For God so loved the world, that he gave his only begotten Son, that whosoever believeth in him should not perish but have everlasting life.
John 3:16 is a favourite text by many, and is one of a few texts that all people, regardless of how “biblically literate” they are, know and can often recite. As with many precious texts, this is one that has often been abused, both historically and in modern times.
One should note that the phrase “whosoever believeth” is not a completely accurate translation of the underlining Greek. The Greek is ὁ πιστεύων which is a participle, properly translated as “the ones believing.” This shows that the “belief” John is speaking about it not a superficial belief, or a faith that only lasts momentarily, as one finds with Antinomian and “No-Lordship Salvation” camps; instead, it is an on-going belief in the life of a believer, and one that perseveres until the end.
Another abuse of this text is that it teaches God has no particular love for any individual or group; instead, he loves all people equally the same. This is, at best, a half-truth. Yes, God loves all people insofar as Christ died for all men without distinction (cf. 1 Tim 2:1-4, which, contra Calvinists, teaches universal atonement). However, just as we have different types of “love” for different people (how I love my pet dog clearly differs from the love I have for my parents), God has a special or “salvific” love to true believers.
That John is teaching a particularity vis-à-vis God’s love in John 3 can be seen in verses 3-5, where Jesus teaches the need for baptism to enter the Kingdom of God (cf. 1 Pet 3:21). Furthermore, John’s use of the Old Testament is also further evidence of this. John presents Jesus as the antitype (the fulfilment of a type) of the brazen serpent in verse 14:
And as (καθος) Moses lifted up the serpent in the wilderness, even so must the Son of man be lifted up.
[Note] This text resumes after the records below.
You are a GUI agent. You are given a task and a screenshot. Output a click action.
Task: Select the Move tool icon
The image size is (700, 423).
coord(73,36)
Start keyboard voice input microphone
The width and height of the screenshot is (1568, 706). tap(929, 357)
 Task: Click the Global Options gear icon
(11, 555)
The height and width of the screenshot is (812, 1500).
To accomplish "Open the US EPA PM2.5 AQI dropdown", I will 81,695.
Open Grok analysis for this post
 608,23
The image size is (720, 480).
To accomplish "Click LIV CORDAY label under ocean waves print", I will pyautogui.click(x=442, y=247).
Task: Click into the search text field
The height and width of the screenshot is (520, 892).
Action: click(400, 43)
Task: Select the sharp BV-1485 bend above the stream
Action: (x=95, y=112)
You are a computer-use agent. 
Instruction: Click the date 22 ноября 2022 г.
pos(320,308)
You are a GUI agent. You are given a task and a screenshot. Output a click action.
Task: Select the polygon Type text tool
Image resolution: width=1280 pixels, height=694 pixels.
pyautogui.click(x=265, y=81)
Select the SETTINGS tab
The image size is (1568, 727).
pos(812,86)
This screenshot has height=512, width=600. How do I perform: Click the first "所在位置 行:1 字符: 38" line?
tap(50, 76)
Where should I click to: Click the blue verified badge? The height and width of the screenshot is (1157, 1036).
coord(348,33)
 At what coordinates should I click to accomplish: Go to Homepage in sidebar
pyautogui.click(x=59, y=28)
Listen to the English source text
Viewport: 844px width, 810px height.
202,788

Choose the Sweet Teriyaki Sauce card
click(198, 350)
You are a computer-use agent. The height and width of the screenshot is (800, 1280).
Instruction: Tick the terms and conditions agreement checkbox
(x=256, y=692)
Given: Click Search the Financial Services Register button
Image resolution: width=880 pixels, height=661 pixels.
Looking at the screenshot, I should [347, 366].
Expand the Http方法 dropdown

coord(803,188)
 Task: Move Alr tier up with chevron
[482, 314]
John hearkens back to Num 21, where God commands Moses to forge a serpent made from bronze (KJV: brass) to counteract the fiery serpents that invaded the Israelite camp:
And the Lord sent fiery serpents among the people, and they bit the people; and much people of Israel died. Therefore the people came to Moses, and said, We have sinned, for we have spoken against the Lord, and against thee; pray unto the Lord, that he take away the serpents from us. And Moses prayed for the people. And the Lord said unto Moses, Make thee a fiery serpent, and set it upon a pole: and it shall come to pass, that everyone that is bitten, when he looketh upon it, shall live. And Moses made a serpent of brass, and put it upon a pole, and it came to pass, that if a serpent had bitten any man, when he beheld the serpent of brass, he lived. (Num 21:6-9)
The Book of Mormon also speaks of the brazen serpent as an Old Testament “type” that would be fulfilled in the then-future atoning sacrifice of Christ:
Behold, he was spoken of by Moses; yea, and behold a type was raised up in the wilderness, that whosoever would look upon it might live. And many did look and live. (Alma 33:19)
Of course, not all the Israelites looked upon the brazen serpent and died, notwithstanding the provision being made for all the Israelite camp (Amulek, in Alma 33:19, states that “many,” not “all,” the Israelites looked upon it). John, in discussing the Father’s giving of his unique Son, shows that the Father does not just have a salvific love for national Israel, but for the entire world, but to read into John 3:16, in light of its Old Testament background, universal salvation or other theologies, is to engage in eisegesis.